🤖 AI Summary
This work studies a feasibility-relaxed variant of the NP-hard problem of determining whether a given degree sequence can be realized as a temporally connected graph. For an undirected graph’s degree sequence, we establish the first necessary and sufficient conditions for its realizability as either a simple or a multigraph temporal graph, providing a complete combinatorial characterization. Leveraging tools from combinatorial graph theory and greedy constructive strategies, we design a linear-time algorithm that decides feasibility in $O(n)$ time and explicitly constructs a realizing temporally connected graph in $O(n+m)$ time. Our approach overcomes the computational bottlenecks inherent in conventional temporal connectivity verification, thereby advancing the theoretical foundations and practical tooling for controllable modeling of temporal networks.
📝 Abstract
Given an undirected graph $G$, the problem of deciding whether $G$ admits a simple and proper time-labeling that makes it temporally connected is known to be NP-hard (G""obel et al., 1991). In this article, we relax this problem and ask whether a given degree sequence can be realized as a temporally connected graph.

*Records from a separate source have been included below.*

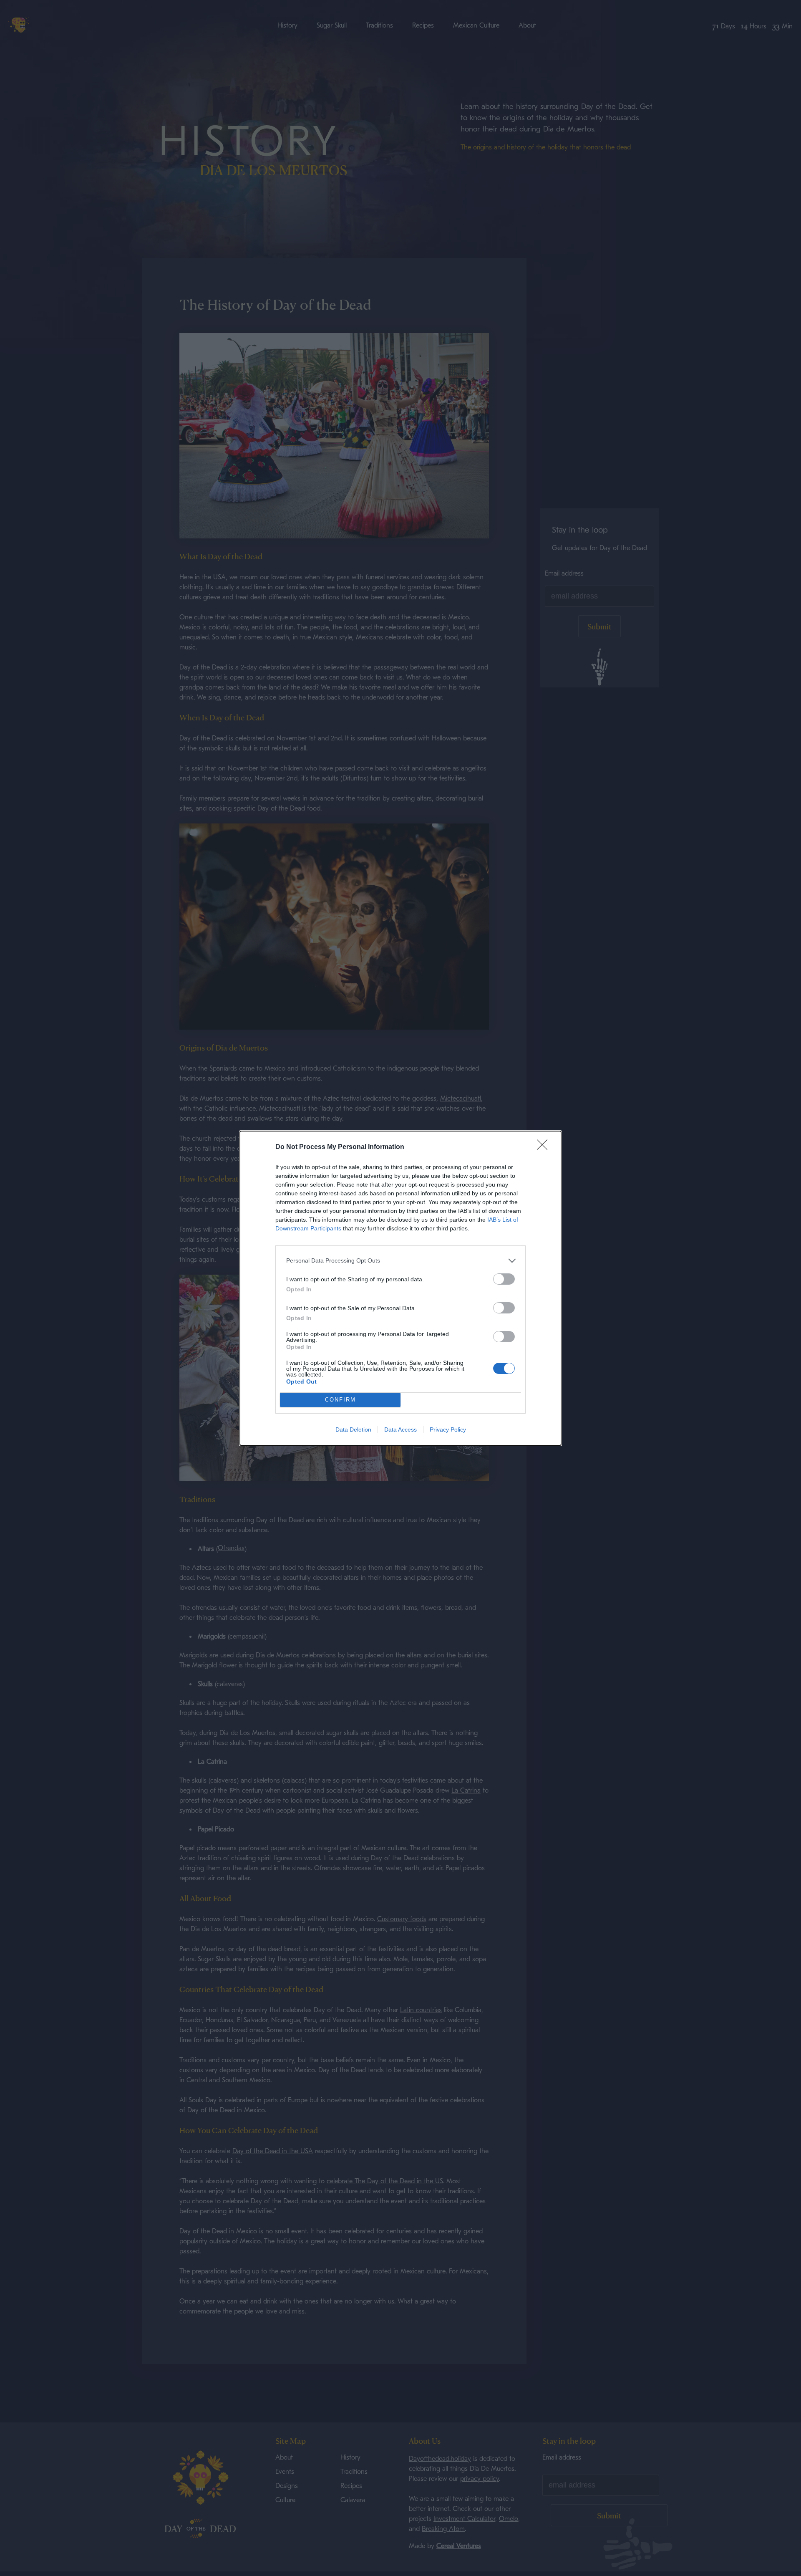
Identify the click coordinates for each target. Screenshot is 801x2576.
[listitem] (400, 1260)
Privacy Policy (448, 1429)
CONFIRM (340, 1400)
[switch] (504, 1279)
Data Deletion (353, 1429)
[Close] (545, 1147)
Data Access (400, 1429)
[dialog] (400, 1288)
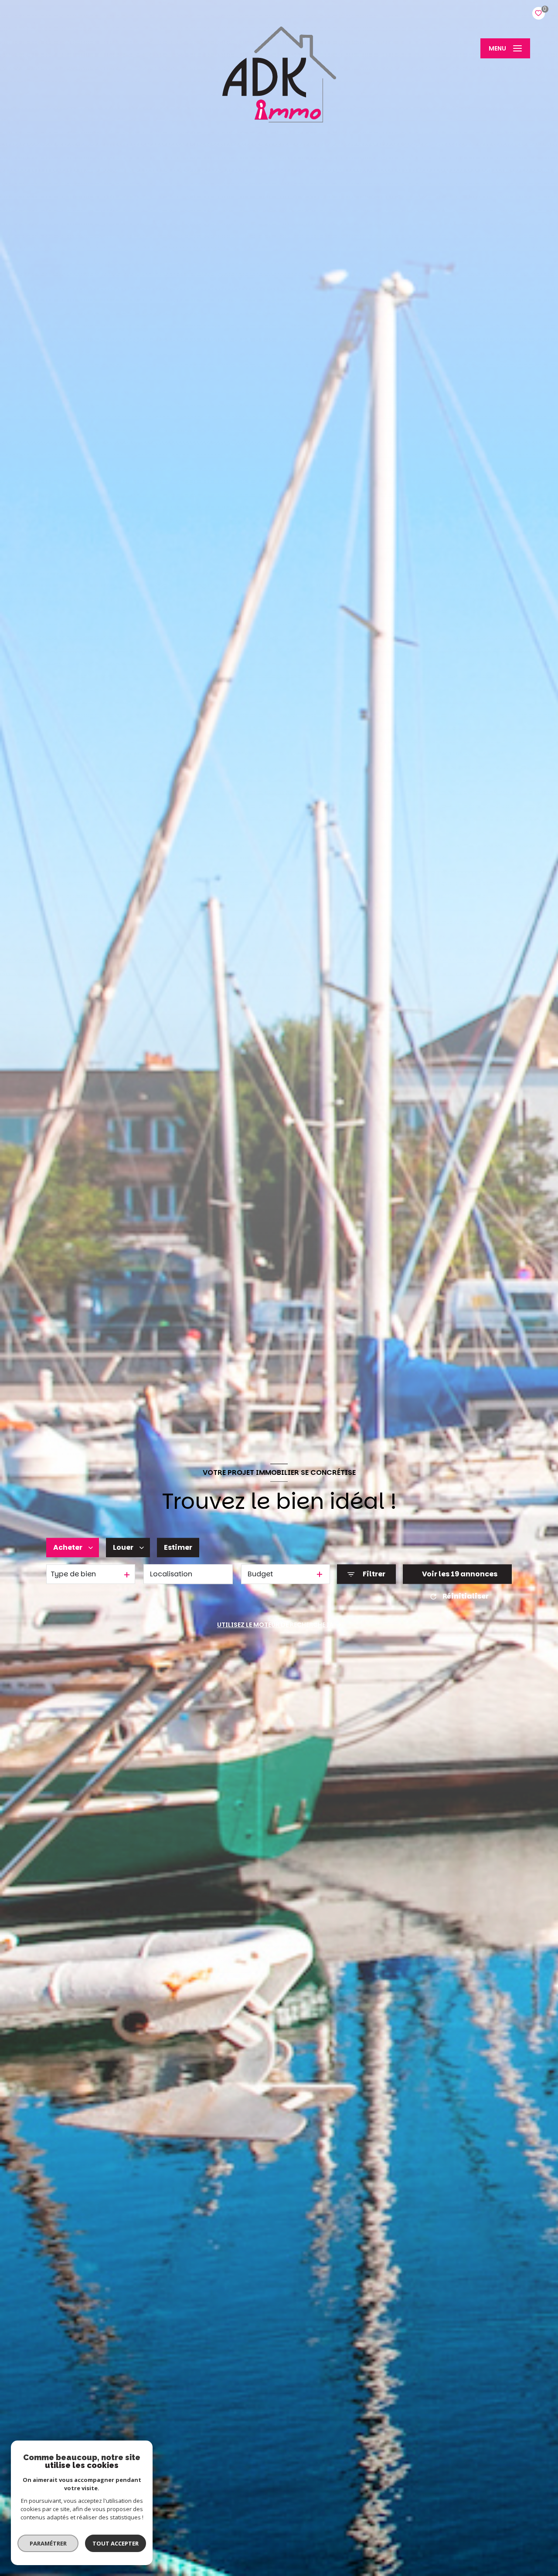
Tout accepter (115, 2543)
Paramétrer (48, 2543)
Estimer (178, 1547)
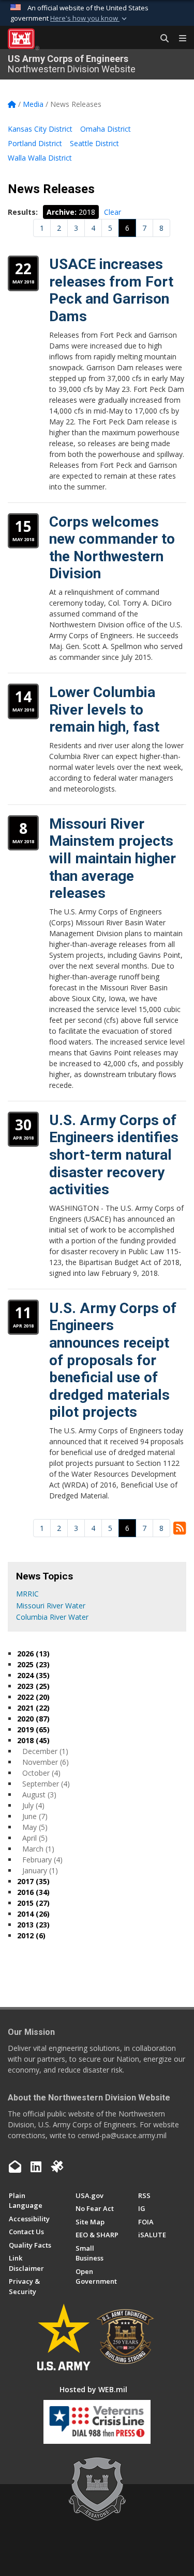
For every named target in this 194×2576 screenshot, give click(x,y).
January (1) (40, 1870)
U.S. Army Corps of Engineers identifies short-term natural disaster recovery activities (113, 1155)
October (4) (41, 1773)
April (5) (35, 1838)
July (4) (33, 1805)
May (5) (35, 1827)
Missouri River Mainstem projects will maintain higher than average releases (112, 858)
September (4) (46, 1784)
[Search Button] (161, 39)
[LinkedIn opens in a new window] (36, 2166)
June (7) (35, 1816)
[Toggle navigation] (178, 39)
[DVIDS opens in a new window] (57, 2166)
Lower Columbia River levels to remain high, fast (104, 709)
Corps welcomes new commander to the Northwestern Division (112, 547)
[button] (89, 18)
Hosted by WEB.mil (93, 2389)
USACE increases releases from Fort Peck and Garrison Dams (111, 290)
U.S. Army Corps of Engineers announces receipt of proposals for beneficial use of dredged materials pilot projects (112, 1360)
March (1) (38, 1849)
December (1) (45, 1751)
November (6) (45, 1762)
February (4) (42, 1859)
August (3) (39, 1794)
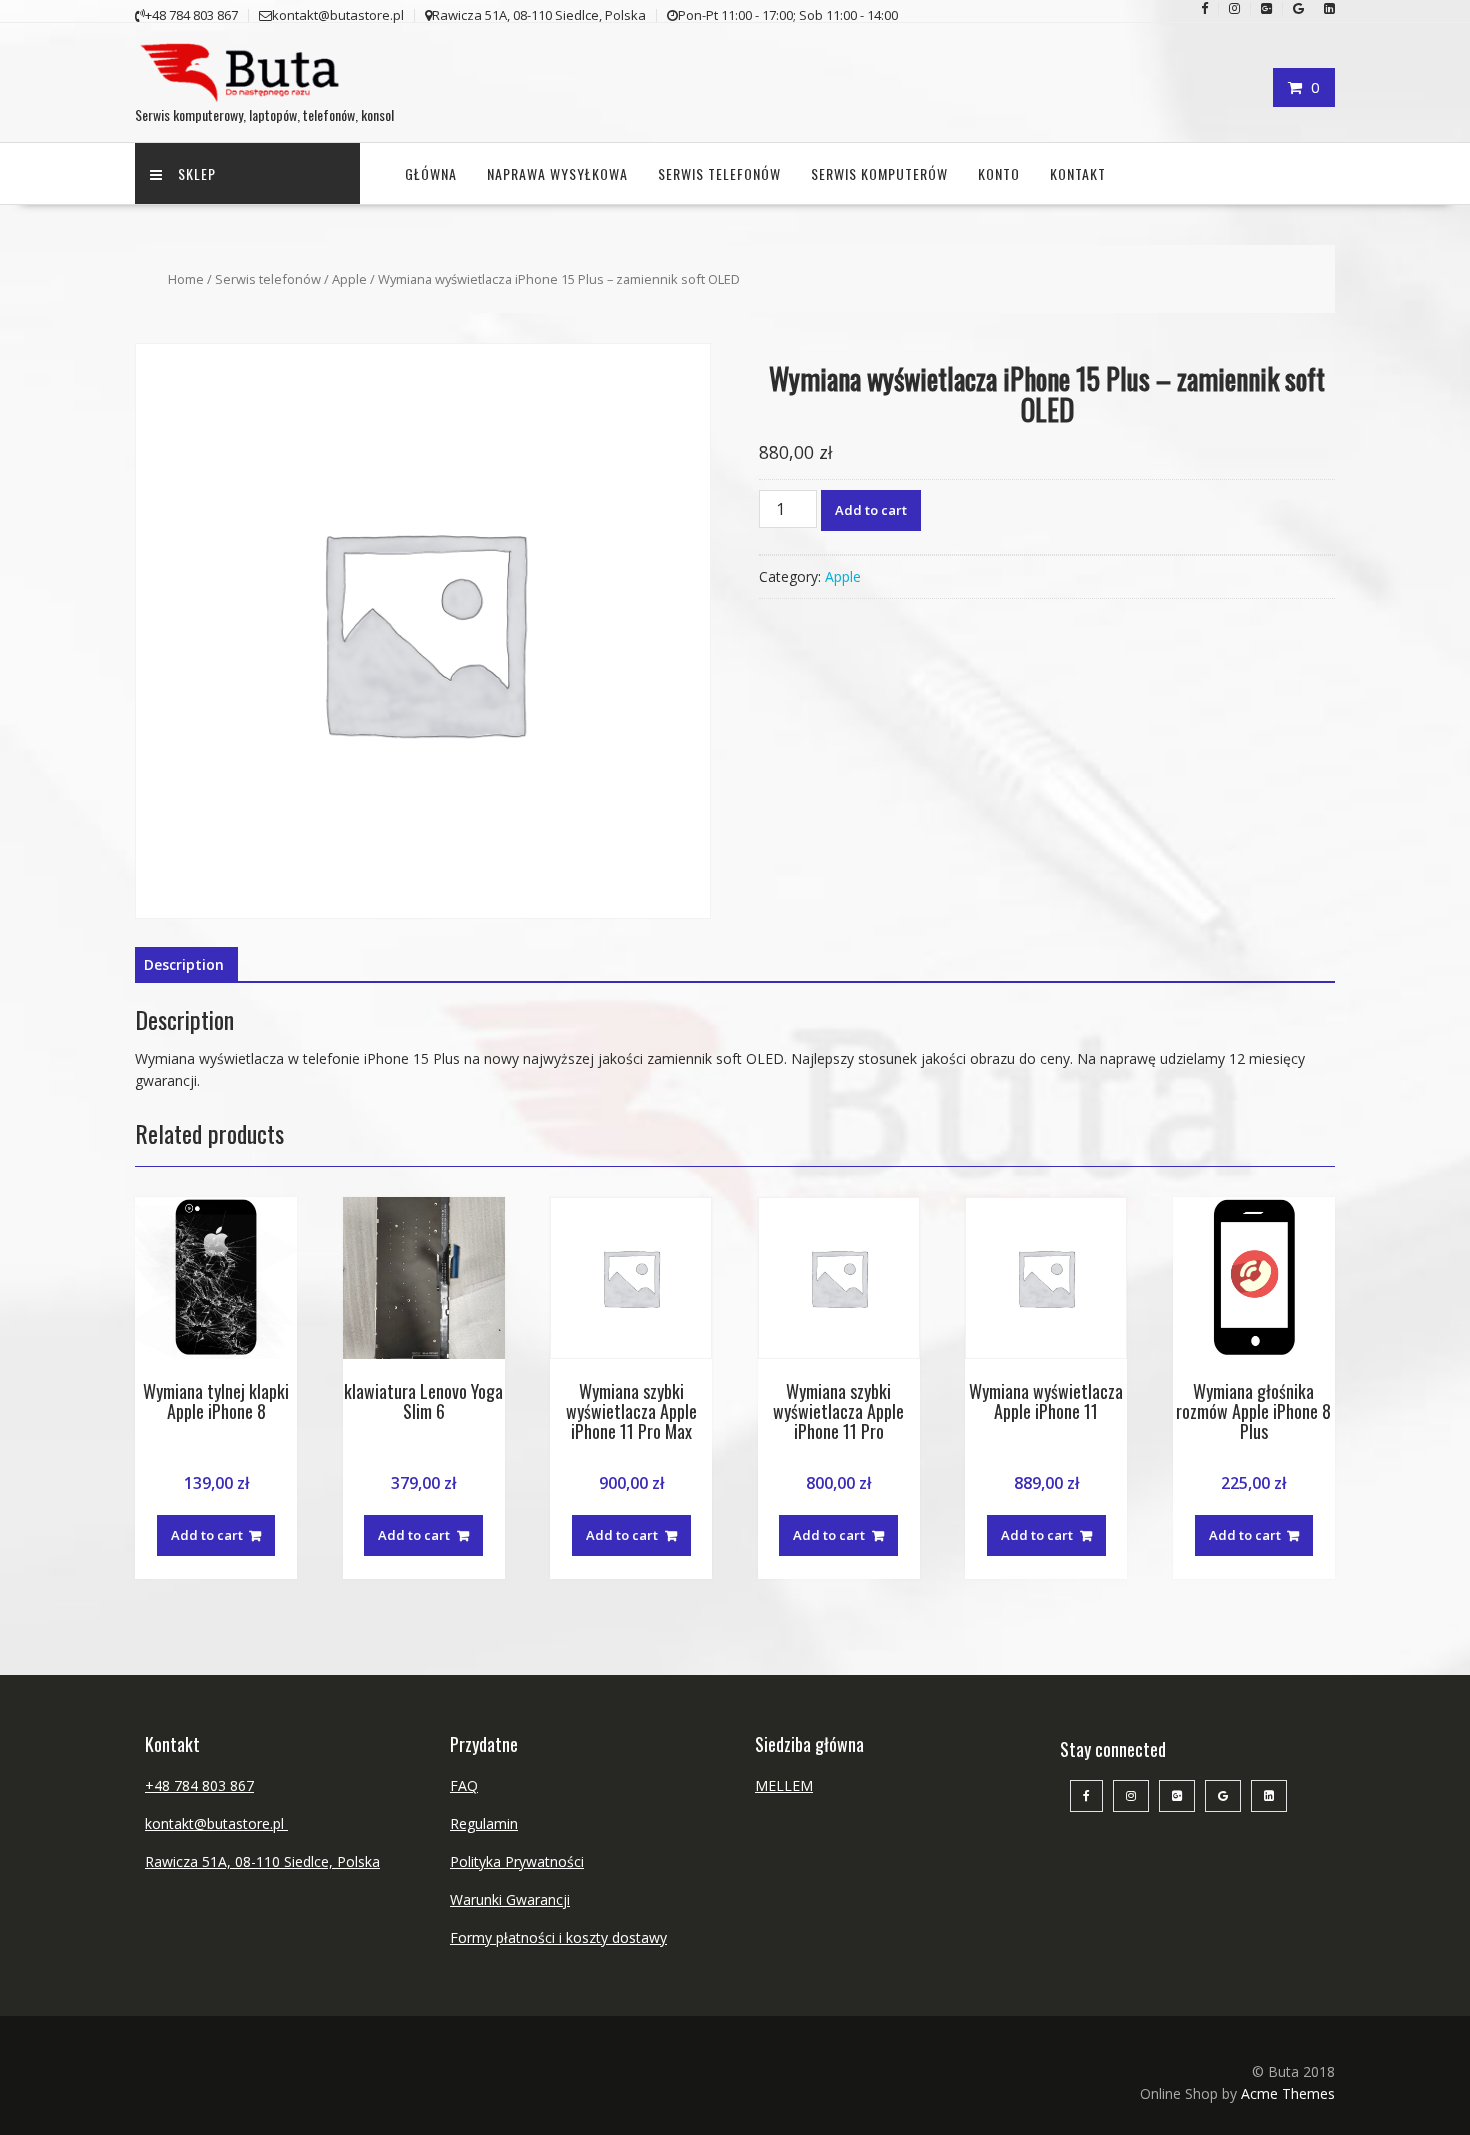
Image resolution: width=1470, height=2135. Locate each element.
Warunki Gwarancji (510, 1899)
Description (184, 964)
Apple (349, 279)
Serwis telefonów (719, 173)
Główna (431, 173)
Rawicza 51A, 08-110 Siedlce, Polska (262, 1861)
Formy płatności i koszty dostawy (558, 1937)
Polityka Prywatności (517, 1861)
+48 (159, 1785)
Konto (999, 173)
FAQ (464, 1785)
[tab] (184, 965)
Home (186, 279)
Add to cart (871, 510)
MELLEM (784, 1785)
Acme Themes (1288, 2093)
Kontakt (1078, 173)
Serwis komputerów (879, 173)
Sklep (197, 173)
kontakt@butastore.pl (216, 1823)
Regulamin (484, 1823)
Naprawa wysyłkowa (557, 173)
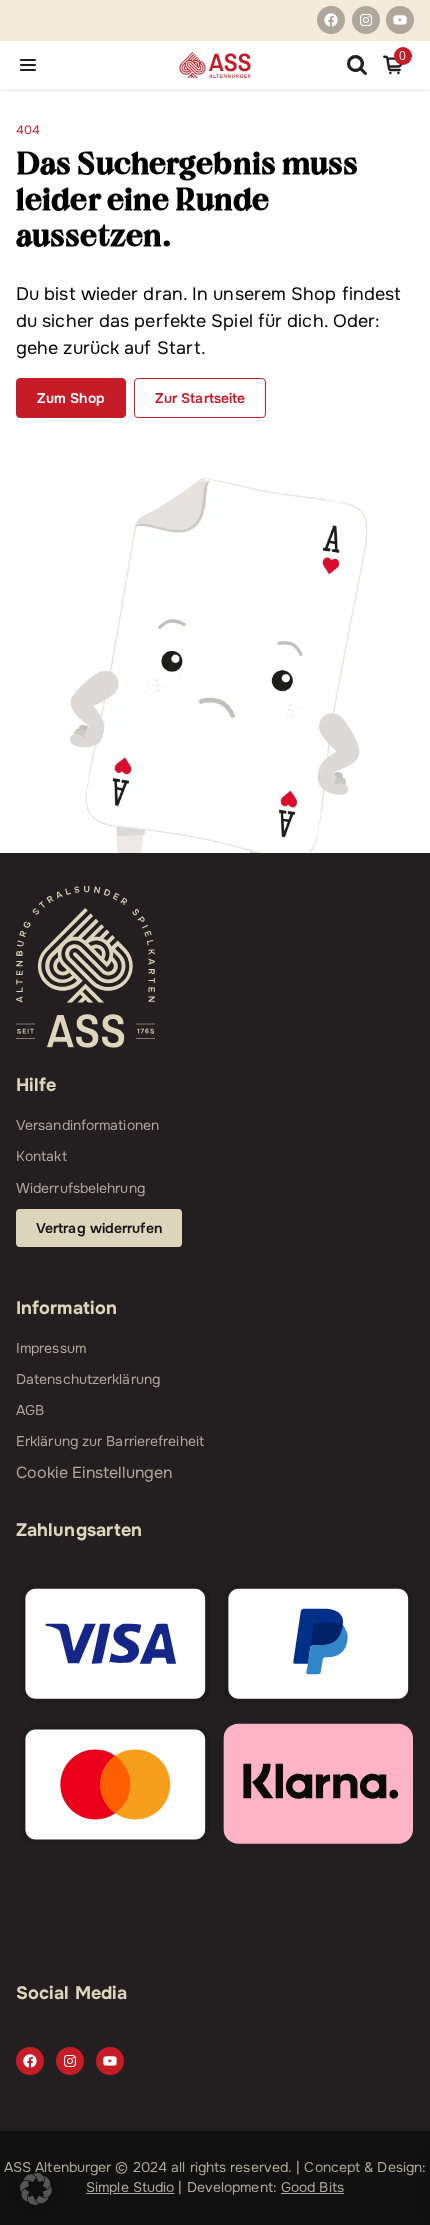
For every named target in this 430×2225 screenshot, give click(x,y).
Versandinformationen (87, 1125)
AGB (30, 1410)
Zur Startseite (200, 398)
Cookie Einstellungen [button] (94, 1472)
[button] (36, 2189)
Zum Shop (71, 398)
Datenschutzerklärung (88, 1379)
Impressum (51, 1348)
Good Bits (312, 2187)
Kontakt (41, 1156)
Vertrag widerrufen (99, 1228)
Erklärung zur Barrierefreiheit (110, 1441)
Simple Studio (130, 2187)
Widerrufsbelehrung (80, 1188)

Our main results are a complete characterization of the feasible cases, and a recognition algorithm that runs in $O(n)$ time for graphical degree sequences (realized as simple temporal graphs) and in $O(n+m)$ time for multigraphical degree sequences (realized as non-simple temporal graphs, where the number of time labels on an edge corresponds to the multiplicity of the edge in the multigraph). In fact, these algorithms can be made constructive at essentially no cost. Namely, we give a constructive $O(n+m)$ time algorithm that outputs, for a given (multi)graphical degree sequence $mathbf{d}$, a temporally connected graph whose underlying (multi)graph is a realization of $mathbf{d}$, if one exists.